ADDIS ABABA, April 13 (Xinhua) -- The United States government reinstatement of bans on groups that provide abortions is endangering family planning works being done in Ethiopia, according to an NGO official.
Adam Zeleke, a Senior official at the Family Guidance Association of Ethiopia (FGAE) which at 51 years old is Ethiopia's oldest family planning organization, says on Thursday up to 10 percent of their annual funds are affected by the ban.
In January, the administration of new U.S. President Donald Trump reinstated funding ban for international family planning charities that provide abortion or actively support the procedure.
Originally banned under the late U.S. President Ronald Reagan in 1984 from Republican Party, it was repealed by President Barrack Obama of Democratic Party in 2009 highlighting partisan divisions over abortion in the United States itself.
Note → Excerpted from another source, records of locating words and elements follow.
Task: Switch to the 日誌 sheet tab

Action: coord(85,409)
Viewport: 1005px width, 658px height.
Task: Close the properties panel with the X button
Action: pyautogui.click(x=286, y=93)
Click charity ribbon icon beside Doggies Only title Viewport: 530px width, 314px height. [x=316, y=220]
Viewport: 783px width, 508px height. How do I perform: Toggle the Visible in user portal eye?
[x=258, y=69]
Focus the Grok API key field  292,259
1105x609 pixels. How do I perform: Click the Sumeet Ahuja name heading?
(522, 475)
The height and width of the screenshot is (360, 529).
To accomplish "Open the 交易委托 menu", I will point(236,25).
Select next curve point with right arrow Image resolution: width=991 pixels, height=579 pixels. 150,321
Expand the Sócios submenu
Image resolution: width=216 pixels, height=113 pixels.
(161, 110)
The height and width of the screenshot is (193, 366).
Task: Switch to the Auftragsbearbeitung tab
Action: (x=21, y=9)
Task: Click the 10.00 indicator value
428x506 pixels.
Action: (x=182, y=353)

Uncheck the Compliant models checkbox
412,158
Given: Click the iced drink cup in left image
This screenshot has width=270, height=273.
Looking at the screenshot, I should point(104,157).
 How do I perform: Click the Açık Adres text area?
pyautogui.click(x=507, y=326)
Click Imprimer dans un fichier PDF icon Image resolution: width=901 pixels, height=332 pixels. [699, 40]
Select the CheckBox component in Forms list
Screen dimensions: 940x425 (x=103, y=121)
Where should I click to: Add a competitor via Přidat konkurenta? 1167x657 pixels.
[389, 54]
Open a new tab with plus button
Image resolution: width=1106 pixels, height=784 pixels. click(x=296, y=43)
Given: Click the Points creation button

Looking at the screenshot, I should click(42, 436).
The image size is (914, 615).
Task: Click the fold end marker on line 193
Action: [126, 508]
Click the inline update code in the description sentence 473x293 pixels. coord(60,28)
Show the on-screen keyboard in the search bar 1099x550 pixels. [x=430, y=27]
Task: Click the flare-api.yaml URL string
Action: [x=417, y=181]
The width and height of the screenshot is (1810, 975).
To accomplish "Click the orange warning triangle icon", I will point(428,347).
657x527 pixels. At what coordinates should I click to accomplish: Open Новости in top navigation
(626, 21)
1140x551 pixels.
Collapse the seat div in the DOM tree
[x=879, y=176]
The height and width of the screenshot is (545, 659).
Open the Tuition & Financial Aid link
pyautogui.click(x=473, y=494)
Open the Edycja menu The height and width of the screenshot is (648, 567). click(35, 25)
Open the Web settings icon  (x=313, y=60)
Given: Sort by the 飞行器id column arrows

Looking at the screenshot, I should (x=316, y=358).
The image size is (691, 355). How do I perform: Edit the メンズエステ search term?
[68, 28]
The volunteer based FGAE, through its 52 service delivery clinics, gives abortion services provided that the fetus or the expectant mother life is in danger, for individuals under 18 years of age, for victims of rape and incestuous relationship and for those who cannot afford to raise a child.
But the ban on abortion-related funds which amount to 20 million plus U.S. dollars annually has affected other gender and contraceptive services which have been mixed up in the ban, according to FGAE.
"FGAE gives reproductive health services to more than 500,000 people annually, helping cut the birth rate of Ethiopia's ballooning population from 7 children per family in 1992 to 3.2 in 2016," says Zeleke.
FGAE also says contraceptive use in the same period has jumped from 4 percent to 32 percent of the general population.
With a population nearing 100 million, mostly youth, Ethiopia is facing the challenge of feeding its population and providing job opportunities for hundreds of thousands of new job seekers annually.
The U.S. government provides FGAE funds through its own institution Center for Disease Control (CDC), the International Planned Parenthood Federation (IPPF) and an NGO Pathfinder Ethiopia.
"Although the funding ban amounts to just 10 percent of our funds, the fact that we the U.S. government was the largest provider of funds to abortion services will affect our services greatly," says Zeleke.